In Deutschland sind seit 2009 allein in der Maschinenindustrie fast 20 Prozent zusätzliche Arbeitsplätze geschaffen worden. Bei uns dagegen ging fast jeder zehnte Arbeitsplatz verloren. Das bedeutet klar: Ohne die Frankenüberbewertung hätten wir in der Exportwirtschaft eindeutig ein Beschäftigungsplus.
Inzwischen ist der Franken weicher geworden, der Wechselkurs zum Euro liegt aber immer noch unter 1.20. Reicht das?
Wir sind froh über diese Entwicklung. Aber nein, das reicht nicht. Ein wirklich fairer Frankenkurs läge zwischen 1.25 und 1.35.

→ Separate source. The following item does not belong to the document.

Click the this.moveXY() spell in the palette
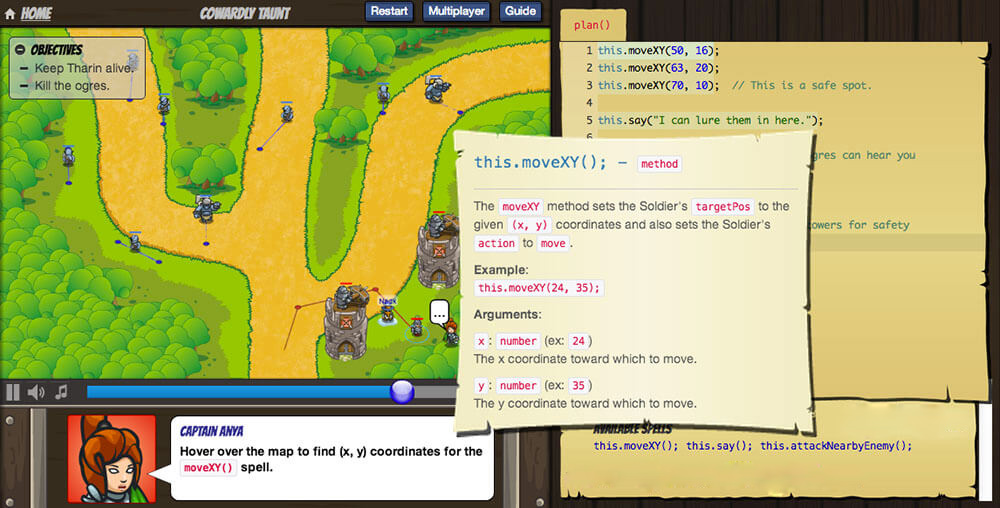The height and width of the screenshot is (508, 1000). 636,446
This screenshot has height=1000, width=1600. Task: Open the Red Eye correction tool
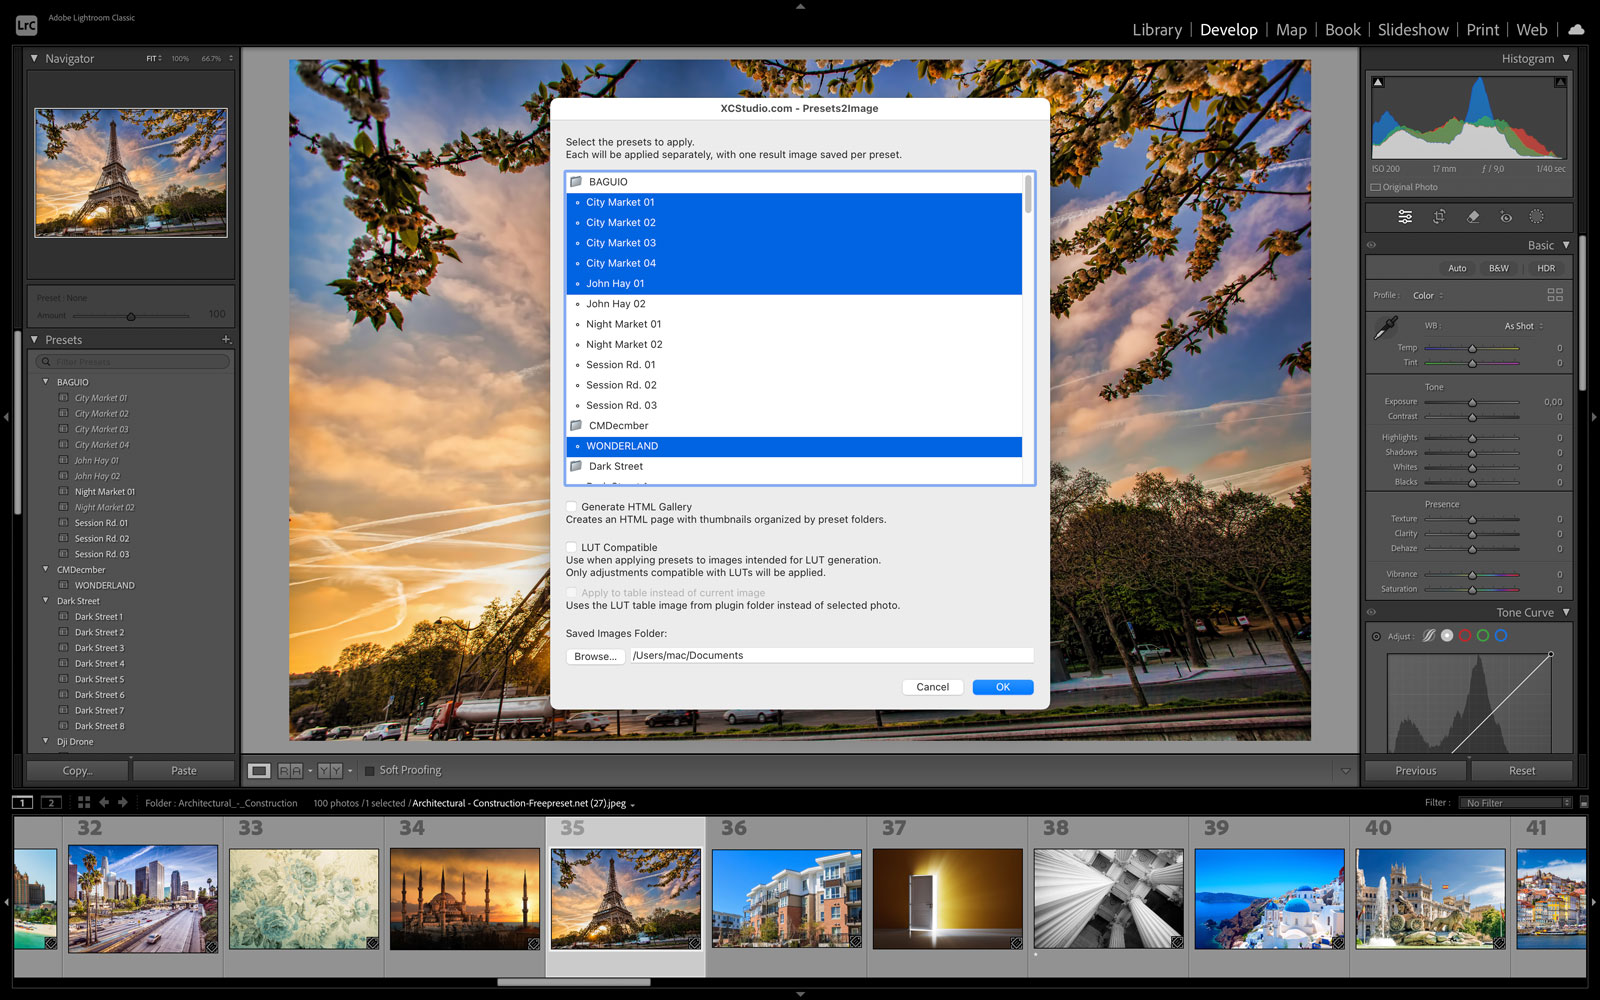pos(1506,217)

Fordern Sie einen neuen Mindestkurs?
Für uns entscheidend ist, dass wir jetzt möglichst in die Nähe von 1.25 bis 1.35 kommen werden. Wir erwarten, dass die Nationalbank die Zinsen tief hält und weiterhin interveniert, damit sich der Franken noch mehr abschwächt. Einen neuen Mindestkurs fordern könnte man schon, nur hat die Nationalbank dieses Instrument schlechtgeredet, so dass es schwierig wäre, es glaubwürdig wiedereinzuführen. Was wir aber verlangen, ist eine kritische Bilanz der Geldpolitik der Nationalbank der letzten zehn Jahre: Was hat sie gebracht, was versäumt? Und wir fordern eine Nationalbankpolitik, die an den Devisenmärkten wieder klar vermittelt, wo sie den Franken haben will – und wo nicht. Eine Politik, die für einen stabilen, fairen Frankenkurs steht. So, wie das vor der starken Aufwertung 2009 war.
Sehen Sie Möglichkeiten, dieses Ziel von 1.25 bis 1.35 ohne Mindestkurs zu erreichen?
Solange die Zinsen auf dem Franken weniger attraktiv sind als jene auf dem Euro, das heisst insbesondere, solange wir in der Schweiz Negativzinsen haben, sollte sich der Franken tendenziell abwerten. Aber es kann auch immer anders kommen, denn die Devisenmärkte sind sehr nervös bis hysterisch.
Was bedeutet der heute bessere Wechselkurs Franken-Euro für die Schweizer Exportfirmen?
Sie haben mehr Spielraum und Geld – auch für Lohnerhöhungen. Kommt dazu, dass die weltweite Konjunktur klar anzieht. Der Aufschwung hat inzwischen auch die Schweiz erreicht. Wichtig ist nun, dass er auch bei den Arbeitnehmenden ankommt. Und zwar in allen Branchen. Wir fordern deshalb: höhere Löhne, tiefere Arbeitszeiten und sicherere Arbeitsplätze.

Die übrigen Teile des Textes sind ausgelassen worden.